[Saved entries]
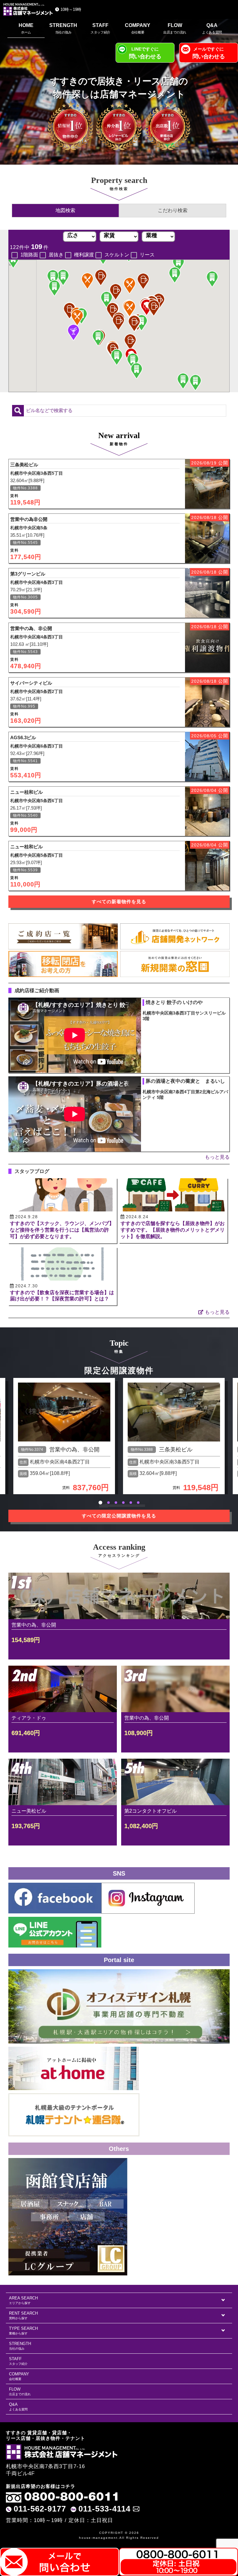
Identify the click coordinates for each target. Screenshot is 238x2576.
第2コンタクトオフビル (150, 1811)
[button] (77, 317)
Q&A (212, 28)
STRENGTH (63, 28)
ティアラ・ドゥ (28, 1718)
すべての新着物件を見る (119, 901)
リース (147, 254)
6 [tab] (138, 1502)
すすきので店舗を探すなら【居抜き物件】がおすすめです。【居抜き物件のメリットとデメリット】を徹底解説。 (173, 1230)
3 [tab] (116, 1502)
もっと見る (217, 1157)
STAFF (100, 28)
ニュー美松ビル (28, 1811)
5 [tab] (131, 1502)
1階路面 (29, 254)
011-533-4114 (104, 2508)
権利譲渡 (84, 254)
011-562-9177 (40, 2508)
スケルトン (116, 254)
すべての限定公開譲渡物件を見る (119, 1515)
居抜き (56, 254)
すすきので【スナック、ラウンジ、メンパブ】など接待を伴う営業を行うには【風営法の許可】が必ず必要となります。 (62, 1230)
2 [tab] (108, 1502)
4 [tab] (123, 1502)
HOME (26, 28)
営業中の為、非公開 (74, 1449)
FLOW (174, 28)
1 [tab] (100, 1502)
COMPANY (137, 28)
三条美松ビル (175, 1449)
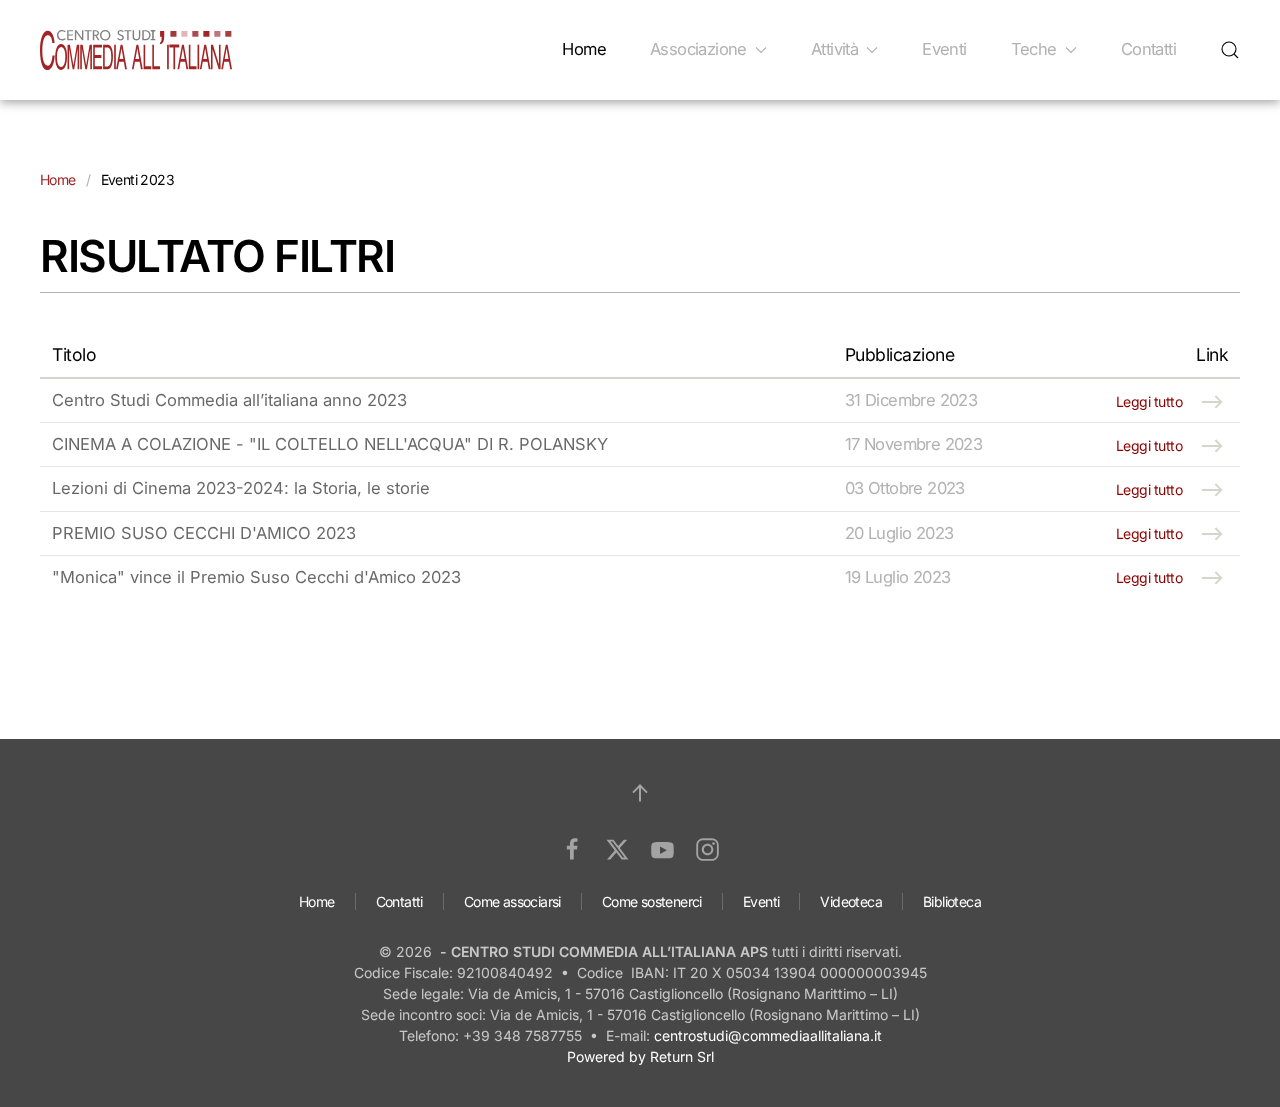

**Work to complete**
Write out every entry exactly. Pictures do not belong in the copy.

**Worked solution**
Identify the click coordinates for each target. Screenshot is 238x2576.
第2コンタクトオフビル (150, 1811)
[button] (77, 317)
Q&A (212, 28)
STRENGTH (63, 28)
ティアラ・ドゥ (28, 1718)
すべての新着物件を見る (119, 901)
リース (147, 254)
6 [tab] (138, 1502)
すすきので店舗を探すなら【居抜き物件】がおすすめです。【居抜き物件のメリットとデメリット】を徹底解説。 (173, 1230)
3 [tab] (116, 1502)
もっと見る (217, 1157)
STAFF (100, 28)
ニュー美松ビル (28, 1811)
5 [tab] (131, 1502)
1階路面 (29, 254)
011-533-4114 (104, 2508)
権利譲渡 (84, 254)
011-562-9177 (40, 2508)
スケルトン (116, 254)
すべての限定公開譲渡物件を見る (119, 1515)
居抜き (56, 254)
すすきので【スナック、ラウンジ、メンパブ】など接待を伴う営業を行うには【風営法の許可】が必ず必要となります。 (62, 1230)
2 [tab] (108, 1502)
4 [tab] (123, 1502)
HOME (26, 28)
営業中の為、非公開 (74, 1449)
FLOW (174, 28)
1 [tab] (100, 1502)
COMPANY (137, 28)
三条美松ビル (175, 1449)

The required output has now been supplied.